**Dataset entries**
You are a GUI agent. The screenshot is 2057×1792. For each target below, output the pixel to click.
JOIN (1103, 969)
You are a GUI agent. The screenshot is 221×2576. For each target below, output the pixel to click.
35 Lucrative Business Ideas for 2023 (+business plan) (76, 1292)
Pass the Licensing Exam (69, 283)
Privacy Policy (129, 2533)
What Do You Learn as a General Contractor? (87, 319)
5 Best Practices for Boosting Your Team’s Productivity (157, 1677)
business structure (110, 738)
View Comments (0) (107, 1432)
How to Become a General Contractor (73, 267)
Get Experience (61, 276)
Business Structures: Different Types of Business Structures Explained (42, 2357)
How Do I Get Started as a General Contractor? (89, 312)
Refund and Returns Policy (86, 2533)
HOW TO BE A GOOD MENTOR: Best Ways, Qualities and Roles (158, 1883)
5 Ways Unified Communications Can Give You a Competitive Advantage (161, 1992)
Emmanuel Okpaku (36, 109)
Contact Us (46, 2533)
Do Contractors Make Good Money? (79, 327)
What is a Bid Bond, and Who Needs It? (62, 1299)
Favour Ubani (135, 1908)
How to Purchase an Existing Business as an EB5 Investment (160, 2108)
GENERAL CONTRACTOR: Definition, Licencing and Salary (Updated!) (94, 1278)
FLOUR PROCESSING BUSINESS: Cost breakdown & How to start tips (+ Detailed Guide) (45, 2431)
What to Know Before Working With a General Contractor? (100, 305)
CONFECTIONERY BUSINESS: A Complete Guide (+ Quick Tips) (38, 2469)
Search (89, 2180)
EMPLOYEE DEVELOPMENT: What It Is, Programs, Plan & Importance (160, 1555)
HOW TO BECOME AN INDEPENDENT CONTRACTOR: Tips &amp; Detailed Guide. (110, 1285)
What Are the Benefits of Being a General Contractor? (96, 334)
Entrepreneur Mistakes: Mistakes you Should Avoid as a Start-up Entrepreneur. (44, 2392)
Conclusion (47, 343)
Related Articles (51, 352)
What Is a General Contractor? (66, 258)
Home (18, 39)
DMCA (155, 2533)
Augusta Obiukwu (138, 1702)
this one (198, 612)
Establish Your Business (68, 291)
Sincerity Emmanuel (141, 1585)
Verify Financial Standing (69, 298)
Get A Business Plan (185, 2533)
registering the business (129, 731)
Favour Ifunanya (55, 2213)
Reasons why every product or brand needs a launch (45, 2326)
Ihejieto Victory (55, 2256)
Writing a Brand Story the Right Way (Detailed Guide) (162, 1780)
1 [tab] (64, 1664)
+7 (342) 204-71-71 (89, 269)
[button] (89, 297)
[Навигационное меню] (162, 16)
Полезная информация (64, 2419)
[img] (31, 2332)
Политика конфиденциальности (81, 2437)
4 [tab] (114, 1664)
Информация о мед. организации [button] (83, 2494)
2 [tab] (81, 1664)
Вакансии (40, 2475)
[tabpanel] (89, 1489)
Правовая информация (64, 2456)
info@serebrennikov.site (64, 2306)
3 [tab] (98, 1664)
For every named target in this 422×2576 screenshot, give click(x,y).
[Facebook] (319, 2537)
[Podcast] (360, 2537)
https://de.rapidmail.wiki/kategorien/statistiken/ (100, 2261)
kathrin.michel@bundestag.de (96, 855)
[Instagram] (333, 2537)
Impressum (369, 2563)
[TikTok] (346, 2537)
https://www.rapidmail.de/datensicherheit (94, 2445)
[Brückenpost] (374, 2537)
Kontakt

**Task goal**
Copy exactly the lines from the one containing "Полезная информация (64, 2419)" through the last line of the records, both included, and nothing else.

**Task answer**
Полезная информация (64, 2419)
[img] (31, 2332)
Политика конфиденциальности (81, 2437)
4 [tab] (114, 1664)
Информация о мед. организации [button] (83, 2494)
2 [tab] (81, 1664)
Вакансии (40, 2475)
[tabpanel] (89, 1489)
Правовая информация (64, 2456)
info@serebrennikov.site (64, 2306)
3 [tab] (98, 1664)
For every named target in this 422×2576 screenshot, give click(x,y).
[Facebook] (319, 2537)
[Podcast] (360, 2537)
https://de.rapidmail.wiki/kategorien/statistiken/ (100, 2261)
kathrin.michel@bundestag.de (96, 855)
[Instagram] (333, 2537)
Impressum (369, 2563)
[TikTok] (346, 2537)
https://www.rapidmail.de/datensicherheit (94, 2445)
[Brückenpost] (374, 2537)
Kontakt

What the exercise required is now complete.